EDA and Quantifying Edit Wars
Topics
This week’s assignments will guide you through the following topics:
- EDA: undstanding contributions to Wikipedia
- Defining the M-Statistic
Reading
Please read the following:
- Edit Wars on Wikipedia Section 02 carefully. Really understand it
and try to verify what you are reading in the data.
- Aaron Halfaker, R. Stuart Geiger, Jonathan T. Morgan, and John
Riedl. “The Rise and Decline of an Open Collaboration System: How
Wikipedia’s Reaction to Popularity Is Causing Its Decline.” American
Behavioral
Scientist. [Link]
Tasks
Complete the following tasks:
- Calculate the M-Statistic for a single article with an ‘edit war’
(you may find script on WikiWarMonitor useful).

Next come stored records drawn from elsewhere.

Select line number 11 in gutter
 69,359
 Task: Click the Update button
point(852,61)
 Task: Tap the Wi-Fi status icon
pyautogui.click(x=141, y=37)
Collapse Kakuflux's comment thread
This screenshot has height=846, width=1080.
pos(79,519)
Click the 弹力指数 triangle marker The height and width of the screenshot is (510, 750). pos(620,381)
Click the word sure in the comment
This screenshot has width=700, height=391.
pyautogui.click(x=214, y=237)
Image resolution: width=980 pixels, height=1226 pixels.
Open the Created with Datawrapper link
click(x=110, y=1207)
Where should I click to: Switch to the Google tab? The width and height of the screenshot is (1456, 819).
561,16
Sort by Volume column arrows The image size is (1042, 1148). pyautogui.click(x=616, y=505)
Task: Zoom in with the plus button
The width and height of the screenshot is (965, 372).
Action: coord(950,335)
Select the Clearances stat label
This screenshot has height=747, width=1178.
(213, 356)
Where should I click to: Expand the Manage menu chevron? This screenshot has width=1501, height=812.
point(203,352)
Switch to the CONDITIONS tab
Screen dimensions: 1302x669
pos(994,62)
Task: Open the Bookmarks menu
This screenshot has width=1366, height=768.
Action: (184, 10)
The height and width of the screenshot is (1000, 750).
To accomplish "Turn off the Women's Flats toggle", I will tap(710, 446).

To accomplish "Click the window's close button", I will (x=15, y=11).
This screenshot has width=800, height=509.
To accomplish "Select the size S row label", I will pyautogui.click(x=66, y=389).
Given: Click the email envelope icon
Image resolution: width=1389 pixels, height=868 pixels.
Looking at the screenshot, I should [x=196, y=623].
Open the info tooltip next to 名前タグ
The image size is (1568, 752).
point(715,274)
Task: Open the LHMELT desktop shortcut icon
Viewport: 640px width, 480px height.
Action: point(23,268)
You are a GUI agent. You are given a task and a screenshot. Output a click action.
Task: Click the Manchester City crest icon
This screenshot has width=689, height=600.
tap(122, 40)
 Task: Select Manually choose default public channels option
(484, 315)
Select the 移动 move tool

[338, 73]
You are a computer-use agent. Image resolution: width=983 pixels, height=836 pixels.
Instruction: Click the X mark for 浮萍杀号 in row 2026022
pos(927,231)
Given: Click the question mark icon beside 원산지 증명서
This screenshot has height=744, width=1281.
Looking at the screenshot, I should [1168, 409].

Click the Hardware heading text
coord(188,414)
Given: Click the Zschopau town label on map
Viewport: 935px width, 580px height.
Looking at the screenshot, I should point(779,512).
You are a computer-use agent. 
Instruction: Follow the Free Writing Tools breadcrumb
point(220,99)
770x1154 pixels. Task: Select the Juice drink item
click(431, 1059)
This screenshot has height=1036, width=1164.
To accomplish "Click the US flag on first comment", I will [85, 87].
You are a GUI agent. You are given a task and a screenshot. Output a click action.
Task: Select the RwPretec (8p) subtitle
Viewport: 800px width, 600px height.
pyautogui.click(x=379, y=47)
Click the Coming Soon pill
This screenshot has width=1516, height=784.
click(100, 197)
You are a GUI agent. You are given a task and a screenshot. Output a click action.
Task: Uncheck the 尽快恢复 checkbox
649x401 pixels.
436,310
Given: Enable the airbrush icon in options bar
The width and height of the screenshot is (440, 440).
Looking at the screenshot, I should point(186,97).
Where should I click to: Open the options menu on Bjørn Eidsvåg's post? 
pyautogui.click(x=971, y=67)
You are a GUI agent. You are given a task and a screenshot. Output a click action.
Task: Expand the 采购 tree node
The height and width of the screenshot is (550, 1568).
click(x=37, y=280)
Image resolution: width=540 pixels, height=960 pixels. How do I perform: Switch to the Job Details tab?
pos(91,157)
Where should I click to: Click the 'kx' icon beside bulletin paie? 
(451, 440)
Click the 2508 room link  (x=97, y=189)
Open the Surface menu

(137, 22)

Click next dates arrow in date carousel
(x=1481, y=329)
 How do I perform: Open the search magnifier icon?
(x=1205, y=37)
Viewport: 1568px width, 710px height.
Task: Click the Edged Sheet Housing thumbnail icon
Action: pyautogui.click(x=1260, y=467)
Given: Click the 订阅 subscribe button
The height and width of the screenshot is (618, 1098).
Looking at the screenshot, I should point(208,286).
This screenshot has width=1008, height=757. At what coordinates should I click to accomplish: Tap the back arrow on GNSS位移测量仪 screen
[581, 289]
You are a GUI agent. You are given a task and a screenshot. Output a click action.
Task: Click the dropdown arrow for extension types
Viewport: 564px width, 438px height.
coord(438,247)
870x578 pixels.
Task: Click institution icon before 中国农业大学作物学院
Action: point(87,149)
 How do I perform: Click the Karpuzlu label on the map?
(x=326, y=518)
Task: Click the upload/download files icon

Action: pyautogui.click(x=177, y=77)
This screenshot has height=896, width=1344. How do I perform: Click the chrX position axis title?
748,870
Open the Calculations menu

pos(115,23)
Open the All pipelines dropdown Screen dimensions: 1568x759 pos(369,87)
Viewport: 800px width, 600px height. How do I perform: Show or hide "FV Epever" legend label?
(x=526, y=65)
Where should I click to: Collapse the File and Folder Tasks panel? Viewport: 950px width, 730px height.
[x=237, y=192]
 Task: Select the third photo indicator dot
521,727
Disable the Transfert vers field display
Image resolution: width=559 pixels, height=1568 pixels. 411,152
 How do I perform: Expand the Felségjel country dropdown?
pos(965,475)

- Attempt an EDA on the light-dump data on the WikiWarMonitor website
(you may fall back to a smaller wikipedia, like simple english, if
needed). Your EDA should attempt to:
- Orient the reader to what edit sequences look like in time and how
they vary from article to article.
- Bonus: do a preliminary analysis of the M-statistic on many articles.
Weekly Questions
Answer the following questions:
- How is collaboration defined in Halfaker/Geiger?
- What article did you choose? What was the M-statistic?
- Give one observation from your EDA that was interesting. Be
specific and give specific values!
- What was one difficulty that you encountered this week?